Karnataka's heritage: High on Wi-Fi, low on toilets

An expert, who has worked with the government on conservation projects, said the ASI doesn't trust the state Archaeology Department

Data shows that the ASI's three circles in Karnataka have spent between Rs 21 crore and a maximum of Rs 28.55 crore annually in the last five years. Credit: iStockPhoto

Karnataka, a state which boasts a rich historical and cultural heritage, has 506 monuments under the jurisdiction of the Archaeological Survey of India (ASI) but less than 15% of them have basic infrastructure facilities like drinking water and toilets.

In terms of the number of monuments under central protection, Karnataka is next only to Uttar Pradesh (743) and fares better than other states in one category: the highest number of monuments (22) with Wi-Fi facility in the country.

However, lack of basic amenities overshadows the technological advancement.
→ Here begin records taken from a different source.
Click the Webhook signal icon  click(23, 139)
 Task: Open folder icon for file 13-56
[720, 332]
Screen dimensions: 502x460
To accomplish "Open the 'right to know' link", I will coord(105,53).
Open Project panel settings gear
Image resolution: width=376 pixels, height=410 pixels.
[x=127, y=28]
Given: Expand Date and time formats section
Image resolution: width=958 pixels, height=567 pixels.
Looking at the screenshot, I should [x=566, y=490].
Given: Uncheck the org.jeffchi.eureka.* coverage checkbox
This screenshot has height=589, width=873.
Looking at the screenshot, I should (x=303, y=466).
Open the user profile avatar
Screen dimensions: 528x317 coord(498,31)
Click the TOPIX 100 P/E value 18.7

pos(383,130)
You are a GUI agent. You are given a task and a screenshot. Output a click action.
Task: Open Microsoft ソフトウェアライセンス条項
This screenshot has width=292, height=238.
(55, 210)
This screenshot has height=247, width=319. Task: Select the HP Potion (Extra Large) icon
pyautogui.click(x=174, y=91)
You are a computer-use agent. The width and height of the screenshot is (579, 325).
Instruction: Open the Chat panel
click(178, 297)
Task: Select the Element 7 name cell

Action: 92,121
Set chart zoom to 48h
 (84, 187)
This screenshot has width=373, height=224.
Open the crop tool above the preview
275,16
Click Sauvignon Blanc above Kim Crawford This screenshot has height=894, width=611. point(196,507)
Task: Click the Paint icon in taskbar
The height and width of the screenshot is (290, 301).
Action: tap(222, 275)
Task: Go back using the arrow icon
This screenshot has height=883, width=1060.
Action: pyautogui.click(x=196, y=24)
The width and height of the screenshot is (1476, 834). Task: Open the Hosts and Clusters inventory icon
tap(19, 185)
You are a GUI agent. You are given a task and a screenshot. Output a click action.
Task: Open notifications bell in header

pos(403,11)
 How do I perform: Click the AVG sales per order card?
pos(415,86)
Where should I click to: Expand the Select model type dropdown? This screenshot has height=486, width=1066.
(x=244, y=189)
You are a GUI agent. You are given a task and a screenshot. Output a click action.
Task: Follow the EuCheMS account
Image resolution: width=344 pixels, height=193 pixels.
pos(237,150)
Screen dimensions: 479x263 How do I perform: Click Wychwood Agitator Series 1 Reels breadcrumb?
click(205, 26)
Of the 506 monuments, only 53 have toilets, 69 have drinking water, 100 have benches to sit and less than half (249) have signages providing information about the place. As many as 160 of them are yet to get an approach road.

ASI Superintending Archaeologist Shivakant Bajpai said providing basic infrastructure at monuments was a continuous process. "We are getting cooperation from the state government in this regard. More monuments will get the facilities," he said.

An expert, who has worked with the government on conservation projects, said the ASI doesn't trust the state Archaeology Department. "Compared with the ASI, the state department has a long way to go in terms of developing expertise or even professionalism. Despite a history that can be traced to 200 years, the department has been brought under the tourism department," she said.

An official, however, noted that the ASI works on a shoestring budget even as the requirement for funds grows. The state government has to pitch in for providing infrastructure, leaving the ASI to focus on conservation and protection. 

Data shows that the ASI's three circles in Karnataka have spent between Rs 21 crore and a maximum of Rs 28.55 crore annually in the last five years for conservation and protection of monuments in the state.

The expert noted that the ASI, which collects entry fees at 12 monuments, has limited revenue and the state tourism department, which has better access to funds than the ASI, should invest in amenities. "Not all ASI monuments may necessarily need toilets. Many monuments are just a single temple in a town or village — for example, the Doddagaddavalli temple or the Hulikere Kalyani (Hassan district). In such cases, it should be the tourism department that provides amenities somewhere in the vicinity. Give money to the panchayat specifically for this purpose and ensure that the facility doesn't affect the safety or aesthetics of the monument," she added.